Entertainment

Review: Ulster University Fine Art Graduate Show at the MAC, Belfast

The Ulster University BA and MFA Fine Art Graduate Show currently running at the MAC
The Ulster University BA and MFA Fine Art Graduate Show currently running at the MAC The Ulster University BA and MFA Fine Art Graduate Show currently running at the MAC

REVIEW:

Graduate art show

The MAC

Belfast

GROUP art shows, from the RA Summer Exhibition to the MAC's Ulster University BA and MFA Fine Art Graduate Show, often mirror the zeitgeist.

There are some pieces reflecting the current melancholy in the MAC's first post-lockdown exhibition, which opened on Wednesday. Disintegration? You get it in Vasilika Stasinak's piece It Hurts My Elbows, that reveals a series of broken small classical statues placed round a kind of cultural kebab with torsos and a noble head impaled on a metal pole. In the Tall Gallery for BA students, Lyssa Watson's Abyss involves a fan disturbing a screen with lot of paper messages about identity.

Contemporary art is referential. So we admire a small boxed collection of things, including Astral face cream. Very Damien Hirst.

On the fourth floor, Gemma Kirk's Order that Protects Disorder consists of a wardrobe with its door ajar, leading not to Lewis's Narnia but to a two-way mirror reflecting the observer. Which is maybe what is on the other side.

Round the corner, a landscape of small metal objects with a portrait of a snake and somebody's Alsatian dog is nicely named The Magnitude of Small Things. Artist John Connolly told me about his multiple sources of inspiration.

"I'd been reading Thus Spake Zarathustra, hence the snake. I work with found objects and collected bits of copper on Carlingford beach to make the moulds. The dog was an illustration I found, dated 1971. And the title relates to something I'd read written by a Dominican monk."

Generously, he said his work is open to interpretation. I sensed grave items, reflecting the eclectic nature of our lives.
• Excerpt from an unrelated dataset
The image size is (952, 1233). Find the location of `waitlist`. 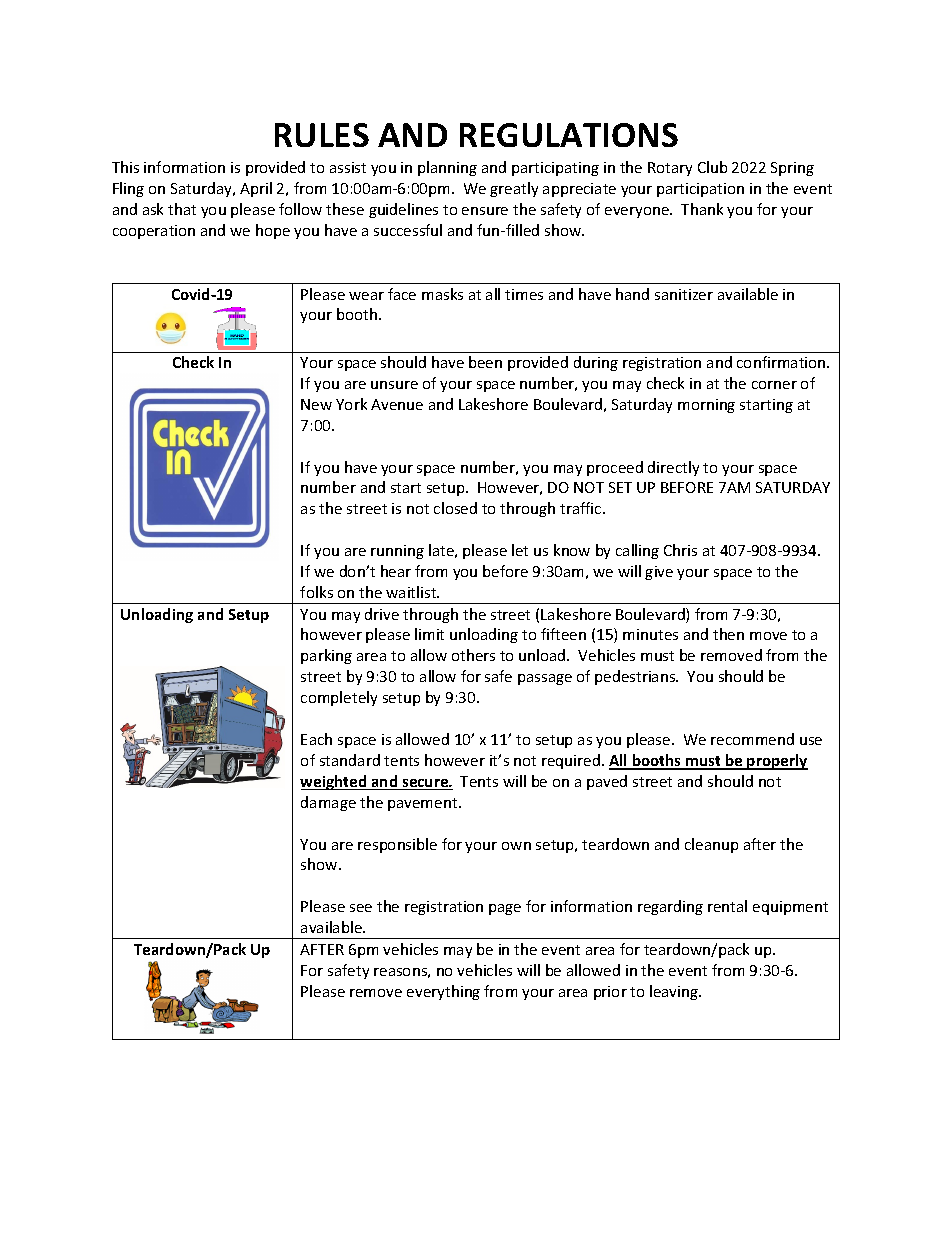

waitlist is located at coordinates (412, 592).
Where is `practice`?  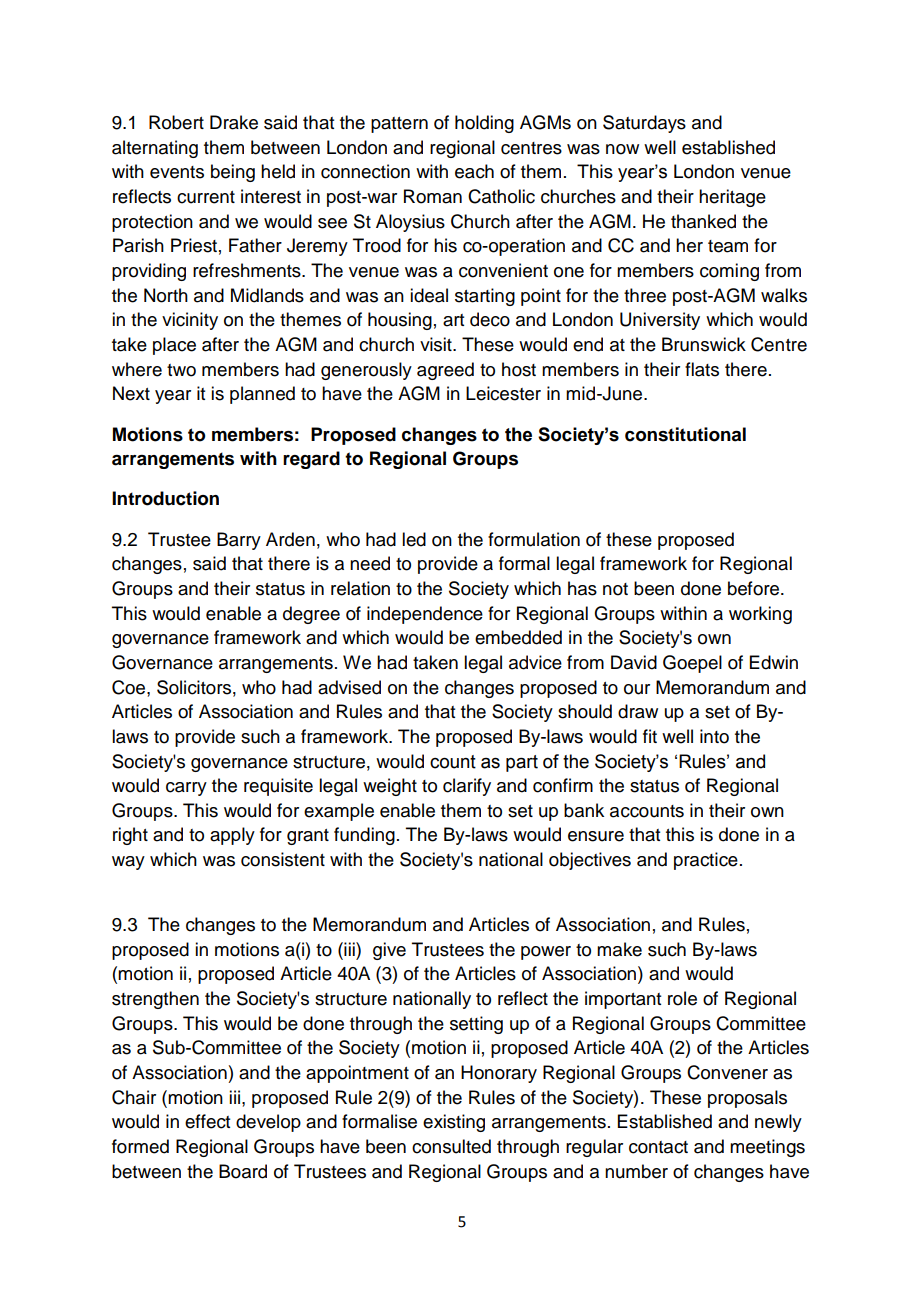
practice is located at coordinates (706, 861).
Among the big canvases, Keara Miller's portraits of two old guys, their biographies in their eyes, are well executed. There is also a nervy painting of a mother protecting her children in the clouds by Emma O'Loan, titled HOLD.

In the smallest gallery, short films play on a loop. Among the biblical reinterpretations and engagement with sinister plastic sheets, Fran Wilson's pastoral piece The Living Things nails the intensity of early summer 2020. We hear the birdsong without traffic, see the leafy trees, feel nature shake herself during the pandemic.

It's great the MAC is back.

The exhibition continues until October 11. You need to book a visitor slot, themaclive.com, 028 9023 5053.